What I'd do differently next time

A few notes for future-me:

1. Read the package source, not just the docs. The chromedp parent-context lifetime behavior is exactly the kind of thing docs gloss over and source code makes obvious. I lost an hour to assumptions; the source took five minutes.

2. Listener-then-trigger is a strong default. Whenever I'm wiring an event listener, I now ask: "Could the event fire before the listener attaches?" If the answer is anything other than no, the listener goes first.

3. tini is free; use it always. Anyone reading a Dockerfile in 2026 and seeing the application binary as PID 1 should reach for tini. There's no downside, the image cost is tiny, and the failure mode without it is invisible for weeks before it kills you.

4. Don't trust a base image without exercising it. I would have caught the Alpine/crashpad bug on day one if I'd done a smoke test of chromium-browser --headless about:blank inside the chosen image before writing any application code.

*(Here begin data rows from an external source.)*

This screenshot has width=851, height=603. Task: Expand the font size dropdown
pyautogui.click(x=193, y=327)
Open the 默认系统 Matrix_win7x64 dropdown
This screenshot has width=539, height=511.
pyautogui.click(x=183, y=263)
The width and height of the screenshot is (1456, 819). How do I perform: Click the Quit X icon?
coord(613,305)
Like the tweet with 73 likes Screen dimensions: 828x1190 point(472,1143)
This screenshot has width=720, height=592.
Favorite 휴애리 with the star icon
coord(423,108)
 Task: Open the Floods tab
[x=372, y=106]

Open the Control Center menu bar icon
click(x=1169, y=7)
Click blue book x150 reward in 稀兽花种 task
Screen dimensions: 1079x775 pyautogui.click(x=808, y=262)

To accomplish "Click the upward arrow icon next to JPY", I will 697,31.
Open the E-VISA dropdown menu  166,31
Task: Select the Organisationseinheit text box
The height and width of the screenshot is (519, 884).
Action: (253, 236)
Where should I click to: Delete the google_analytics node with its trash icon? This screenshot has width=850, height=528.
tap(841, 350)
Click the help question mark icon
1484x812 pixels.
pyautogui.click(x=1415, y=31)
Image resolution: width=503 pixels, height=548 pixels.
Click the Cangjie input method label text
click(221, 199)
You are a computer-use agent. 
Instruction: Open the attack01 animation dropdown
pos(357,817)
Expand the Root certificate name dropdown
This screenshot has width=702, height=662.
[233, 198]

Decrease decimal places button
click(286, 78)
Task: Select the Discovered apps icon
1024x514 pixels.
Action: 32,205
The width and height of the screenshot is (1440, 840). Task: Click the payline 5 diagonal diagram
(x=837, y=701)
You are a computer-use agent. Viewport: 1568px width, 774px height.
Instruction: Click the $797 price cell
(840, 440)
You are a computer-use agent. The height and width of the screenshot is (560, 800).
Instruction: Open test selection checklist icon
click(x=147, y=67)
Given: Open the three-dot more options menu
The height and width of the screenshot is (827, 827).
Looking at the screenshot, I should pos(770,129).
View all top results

5. Comment the "why this dependency" decisions. Code quality folklore says don't write comments — and that's right for "what this does" comments. But "we tried X and it doesn't work because Y" is institutional knowledge that lives in your head until you write it down.

Where DocPipe is now

v2 has been running in production for a few weeks. The dashboard shows ~3 requests/second average with peaks near 40/s during exam events, p95 latency around 800ms, zero browser restarts after the first day, and the analytics file on disk is roughly the size of a screenshot.

The legacy v1 endpoint still works — POST /api/html-to-pdf accepts the old payload, returns admit_card.pdf, and emits Deprecation: true + Sunset headers so the portal team knows to migrate. When they do, that handler comes out and v3 stops being a thing I have to think about.

The image lives at ghcr.io/monzim/docpipe. The source is at github.com/monzim/docpipe. The complete writeup with architecture diagrams and the full request lifecycle is in the repo's ARCHITECTURE.md.

You can check the deployed dashboard from here https://docpipe.services.monzim.com/v1/stats/dashboard

If you're building anything similar — synchronous, browser-backed, supposed to stay up forever — read internal/render/browser.go first. The fixes there are the load-bearing ones.